» **Document passage**
———

How to install the rela-ai-edge container in your plant, register it, assign sources, monitor the fleet, and troubleshoot connection issues.

Edge Gateway

The edge gateway is a Docker container that runs inside your plant network and polls the PLCs locally. Instead of Rela AI opening inbound TCP connections to the PLC, the gateway reads the data and pushes it out via HTTPS to the Cloud Run worker.

What it's for

For plants with strict firewalls where you can't open inbound ports, not even via VPN. The gateway only requires outbound HTTPS to the Rela AI domain — a rule 95% of industrial firewalls already allow without IT negotiation. It also adds local buffering: if internet goes down, events accumulate on the gateway's disk and drain when the connection returns.

How it works

Install the container on a machine with Docker inside the plant network (Raspberry Pi, mini-PC, NUC).
On startup, the container registers with our backend using a unique per-gateway token.
It receives its config (which sources to poll) via HTTPS.

———

» **Recorded data**

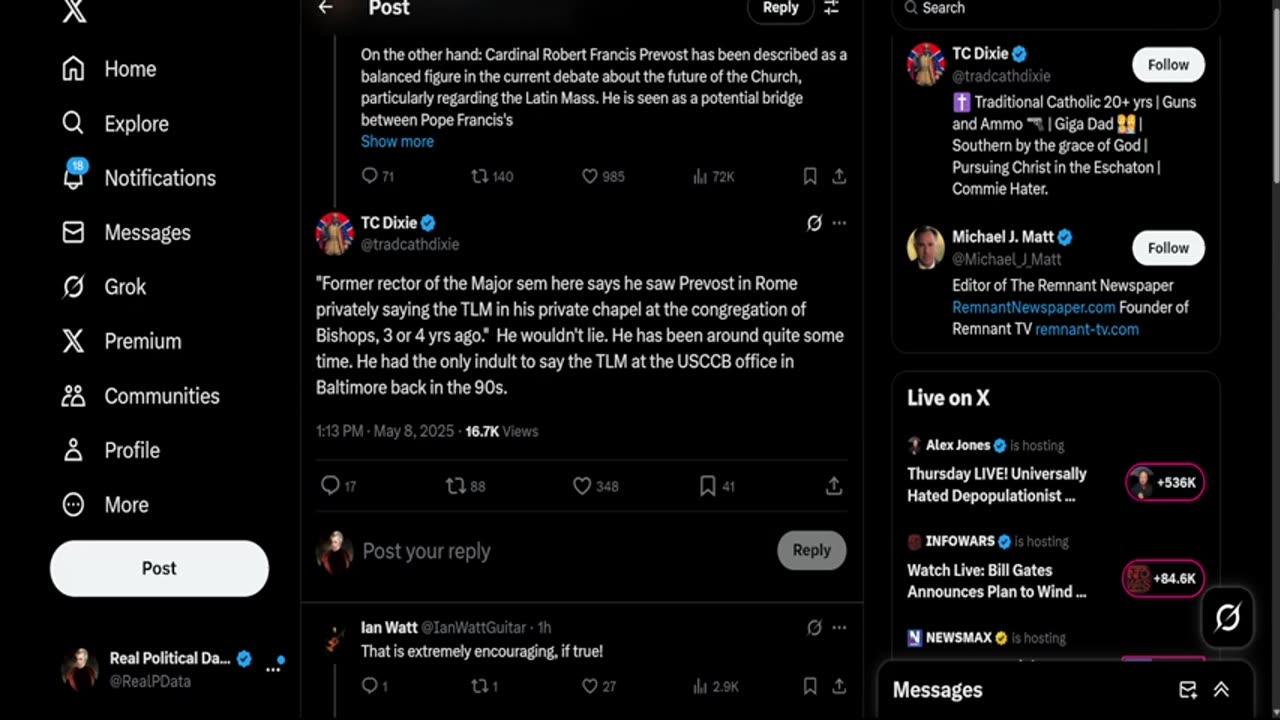
Task: Share the main post via upload icon
Action: coord(833,486)
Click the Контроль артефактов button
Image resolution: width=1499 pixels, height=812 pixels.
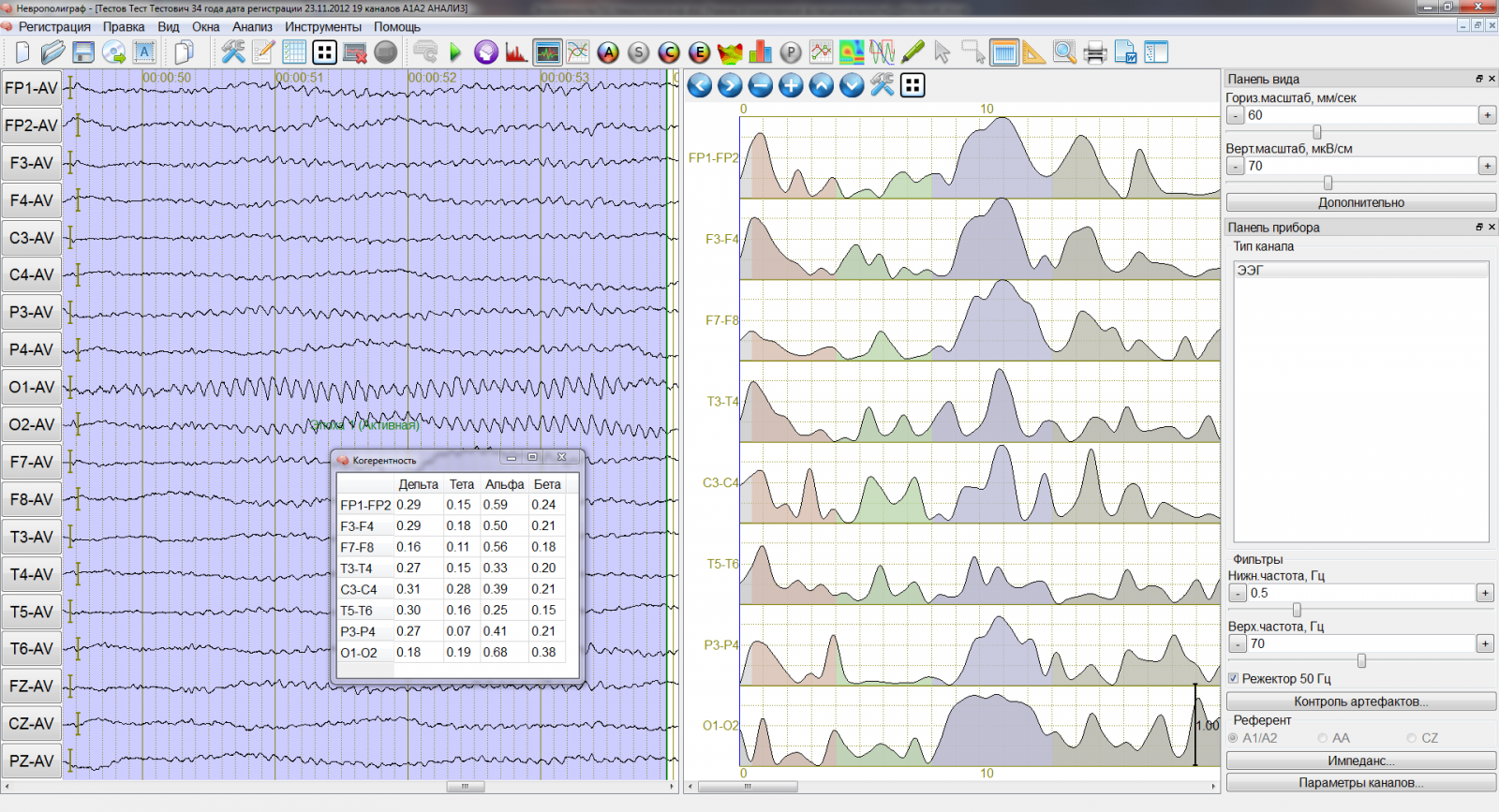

———

» **Actions to take**
(a) What kind of connection does the edge gateway page say the gateway requires?
(b) For each statement, say whether it agrees with the edge gateway page, and quote the words that decide it: (i) The gateway container runs outside the plant network. (ii) When the internet goes down, events accumulate on the gateway's disk. (iii) The gateway receives its config through a VPN.
(c) Retype the edge gateway page from "For plants with" up to and including "the connection returns.".
The listing has no connection to the edge gateway page.

» **Answer set**
(a) Outbound HTTPS to the Rela AI domain.

(b)
(i) No: "a Docker container that runs inside your plant network"
(ii) Yes: "if internet goes down, events accumulate on the gateway's disk"
(iii) No: "It receives its config (which sources to poll) via HTTPS."

(c)
For plants with strict firewalls where you can't open inbound ports, not even via VPN. The gateway only requires outbound HTTPS to the Rela AI domain — a rule 95% of industrial firewalls already allow without IT negotiation. It also adds local buffering: if internet goes down, events accumulate on the gateway's disk and drain when the connection returns.